- [Problem statement] Copy everything from the item containing "[Logo] (23, 11)" down to the final item, both included, without changing anything.

-*-

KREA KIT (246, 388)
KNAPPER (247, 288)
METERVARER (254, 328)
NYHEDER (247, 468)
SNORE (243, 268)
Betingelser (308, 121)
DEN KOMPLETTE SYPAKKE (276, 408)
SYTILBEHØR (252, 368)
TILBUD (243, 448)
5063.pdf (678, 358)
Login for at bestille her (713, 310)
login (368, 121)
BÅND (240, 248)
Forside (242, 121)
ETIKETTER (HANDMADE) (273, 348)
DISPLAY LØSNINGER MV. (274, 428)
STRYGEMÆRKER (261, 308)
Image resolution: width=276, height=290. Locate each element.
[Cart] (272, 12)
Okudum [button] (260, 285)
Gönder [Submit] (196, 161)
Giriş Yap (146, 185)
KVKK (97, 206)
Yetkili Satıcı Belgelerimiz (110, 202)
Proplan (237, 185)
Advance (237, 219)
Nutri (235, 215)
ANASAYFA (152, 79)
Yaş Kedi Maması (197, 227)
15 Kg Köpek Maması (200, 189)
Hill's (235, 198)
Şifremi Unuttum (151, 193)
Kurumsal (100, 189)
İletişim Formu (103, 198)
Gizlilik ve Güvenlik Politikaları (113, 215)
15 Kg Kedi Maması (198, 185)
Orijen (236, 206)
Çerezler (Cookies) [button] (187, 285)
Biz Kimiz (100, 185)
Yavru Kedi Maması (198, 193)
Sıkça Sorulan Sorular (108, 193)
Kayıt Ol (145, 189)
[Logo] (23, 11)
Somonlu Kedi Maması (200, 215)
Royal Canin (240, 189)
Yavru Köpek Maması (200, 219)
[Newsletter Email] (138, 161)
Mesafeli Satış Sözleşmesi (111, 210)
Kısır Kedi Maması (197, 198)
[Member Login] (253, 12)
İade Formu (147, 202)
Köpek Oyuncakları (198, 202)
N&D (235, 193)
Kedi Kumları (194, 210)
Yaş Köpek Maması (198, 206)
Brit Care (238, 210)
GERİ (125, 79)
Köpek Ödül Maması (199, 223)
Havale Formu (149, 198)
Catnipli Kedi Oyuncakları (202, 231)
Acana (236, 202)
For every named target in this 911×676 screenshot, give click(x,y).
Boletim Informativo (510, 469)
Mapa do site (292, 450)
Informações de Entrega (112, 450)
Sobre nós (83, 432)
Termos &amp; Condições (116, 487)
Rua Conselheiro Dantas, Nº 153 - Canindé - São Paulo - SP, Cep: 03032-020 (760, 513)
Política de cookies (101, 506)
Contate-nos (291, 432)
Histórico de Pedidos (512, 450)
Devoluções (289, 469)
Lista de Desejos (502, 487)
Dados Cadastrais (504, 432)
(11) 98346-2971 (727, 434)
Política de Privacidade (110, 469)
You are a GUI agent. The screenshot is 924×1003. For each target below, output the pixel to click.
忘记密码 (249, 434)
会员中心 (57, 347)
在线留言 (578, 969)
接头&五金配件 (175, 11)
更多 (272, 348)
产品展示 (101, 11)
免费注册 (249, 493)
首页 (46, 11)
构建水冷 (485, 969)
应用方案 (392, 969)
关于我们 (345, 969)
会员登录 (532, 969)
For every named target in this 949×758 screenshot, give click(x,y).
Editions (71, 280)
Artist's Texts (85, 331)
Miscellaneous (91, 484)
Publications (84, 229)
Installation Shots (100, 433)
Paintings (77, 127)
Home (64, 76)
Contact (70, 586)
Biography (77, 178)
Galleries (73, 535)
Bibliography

-*-

- [Reply]
[Logo] (23, 11)
Somonlu Kedi Maması (200, 215)
Royal Canin (240, 189)
Yavru Köpek Maması (200, 219)
[Newsletter Email] (138, 161)
Mesafeli Satış Sözleşmesi (111, 210)
Kısır Kedi Maması (197, 198)
[Member Login] (253, 12)
İade Formu (147, 202)
Köpek Oyuncakları (198, 202)
N&D (235, 193)
Kedi Kumları (194, 210)
Yaş Köpek Maması (198, 206)
Brit Care (238, 210)
GERİ (125, 79)
Köpek Ödül Maması (199, 223)
Havale Formu (149, 198)
Catnipli Kedi Oyuncakları (202, 231)
Acana (236, 202)
For every named target in this 911×676 screenshot, give click(x,y).
Boletim Informativo (510, 469)
Mapa do site (292, 450)
Informações de Entrega (112, 450)
Sobre nós (83, 432)
Termos &amp; Condições (116, 487)
Rua Conselheiro Dantas, Nº 153 - Canindé - São Paulo - SP, Cep: 03032-020 (760, 513)
Política de cookies (101, 506)
Contate-nos (291, 432)
Histórico de Pedidos (512, 450)
Devoluções (289, 469)
Lista de Desejos (502, 487)
Dados Cadastrais (504, 432)
(11) 98346-2971 (727, 434)
Política de Privacidade (110, 469)
You are a GUI agent. The screenshot is 924×1003. For each target below, output the pixel to click.
忘记密码 (249, 434)
会员中心 (57, 347)
在线留言 (578, 969)
接头&五金配件 (175, 11)
更多 (272, 348)
产品展示 (101, 11)
免费注册 (249, 493)
首页 (46, 11)
构建水冷 (485, 969)
应用方案 (392, 969)
关于我们 (345, 969)
会员登录 (532, 969)
For every named target in this 949×758 screenshot, give click(x,y).
Editions (71, 280)
Artist's Texts (85, 331)
Miscellaneous (91, 484)
Publications (84, 229)
Installation Shots (100, 433)
Paintings (77, 127)
Home (64, 76)
Contact (70, 586)
Biography (77, 178)
Galleries (73, 535)
Bibliography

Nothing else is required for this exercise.